Task directions: Only one number is expected here, namely how many lines of the entries below hold the string "computer".

━━━━━ Records ━━━━━

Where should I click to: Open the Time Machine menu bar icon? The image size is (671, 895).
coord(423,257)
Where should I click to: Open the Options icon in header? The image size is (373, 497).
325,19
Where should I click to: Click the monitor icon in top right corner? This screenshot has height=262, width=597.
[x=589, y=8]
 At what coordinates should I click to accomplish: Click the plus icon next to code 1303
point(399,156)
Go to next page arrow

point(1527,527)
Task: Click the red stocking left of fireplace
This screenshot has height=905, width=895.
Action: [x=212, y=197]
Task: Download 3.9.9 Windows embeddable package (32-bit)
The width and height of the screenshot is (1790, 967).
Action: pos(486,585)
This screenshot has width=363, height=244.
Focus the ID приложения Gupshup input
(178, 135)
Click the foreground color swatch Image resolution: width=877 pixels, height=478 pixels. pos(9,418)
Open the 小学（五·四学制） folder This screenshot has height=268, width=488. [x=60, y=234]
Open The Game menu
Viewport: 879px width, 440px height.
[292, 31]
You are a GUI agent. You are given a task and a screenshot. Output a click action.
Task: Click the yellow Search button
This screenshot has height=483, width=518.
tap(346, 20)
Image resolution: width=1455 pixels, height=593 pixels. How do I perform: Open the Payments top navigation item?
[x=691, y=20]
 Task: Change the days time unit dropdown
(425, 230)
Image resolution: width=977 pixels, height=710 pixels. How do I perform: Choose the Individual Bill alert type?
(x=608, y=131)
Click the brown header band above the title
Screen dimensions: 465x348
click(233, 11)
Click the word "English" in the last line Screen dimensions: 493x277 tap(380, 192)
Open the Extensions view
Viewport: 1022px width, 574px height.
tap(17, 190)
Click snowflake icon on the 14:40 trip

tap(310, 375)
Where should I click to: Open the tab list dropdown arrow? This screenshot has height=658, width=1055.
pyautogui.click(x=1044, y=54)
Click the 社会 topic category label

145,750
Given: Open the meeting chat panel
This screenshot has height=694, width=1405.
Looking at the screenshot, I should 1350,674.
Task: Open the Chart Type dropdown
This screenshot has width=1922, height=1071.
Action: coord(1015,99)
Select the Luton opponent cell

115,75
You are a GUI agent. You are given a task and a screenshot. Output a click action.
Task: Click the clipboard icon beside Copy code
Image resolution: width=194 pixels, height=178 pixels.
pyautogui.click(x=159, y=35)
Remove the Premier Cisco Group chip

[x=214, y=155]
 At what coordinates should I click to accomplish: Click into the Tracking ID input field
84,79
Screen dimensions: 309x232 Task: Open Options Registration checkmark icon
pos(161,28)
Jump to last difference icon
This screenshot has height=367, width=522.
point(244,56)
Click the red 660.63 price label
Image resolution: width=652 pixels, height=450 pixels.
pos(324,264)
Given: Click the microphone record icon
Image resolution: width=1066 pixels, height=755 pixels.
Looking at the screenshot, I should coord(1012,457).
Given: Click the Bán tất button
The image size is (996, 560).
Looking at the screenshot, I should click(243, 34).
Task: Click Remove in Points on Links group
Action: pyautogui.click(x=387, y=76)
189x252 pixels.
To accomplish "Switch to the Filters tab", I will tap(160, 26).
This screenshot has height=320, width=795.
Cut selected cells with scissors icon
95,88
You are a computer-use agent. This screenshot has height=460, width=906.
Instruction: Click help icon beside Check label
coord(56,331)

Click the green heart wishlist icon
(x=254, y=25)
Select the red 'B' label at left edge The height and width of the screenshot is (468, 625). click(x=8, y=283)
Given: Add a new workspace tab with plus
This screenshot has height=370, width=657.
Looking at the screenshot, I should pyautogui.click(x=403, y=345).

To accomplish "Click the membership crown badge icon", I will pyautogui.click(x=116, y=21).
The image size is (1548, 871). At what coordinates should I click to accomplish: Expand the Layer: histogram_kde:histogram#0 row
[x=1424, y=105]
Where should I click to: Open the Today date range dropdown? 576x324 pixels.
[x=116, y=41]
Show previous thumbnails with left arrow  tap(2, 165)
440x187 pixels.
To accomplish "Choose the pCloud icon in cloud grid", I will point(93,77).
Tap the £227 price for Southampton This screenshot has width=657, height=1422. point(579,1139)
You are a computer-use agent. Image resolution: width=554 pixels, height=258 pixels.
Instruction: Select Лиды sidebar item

━━━━━

Response box: 2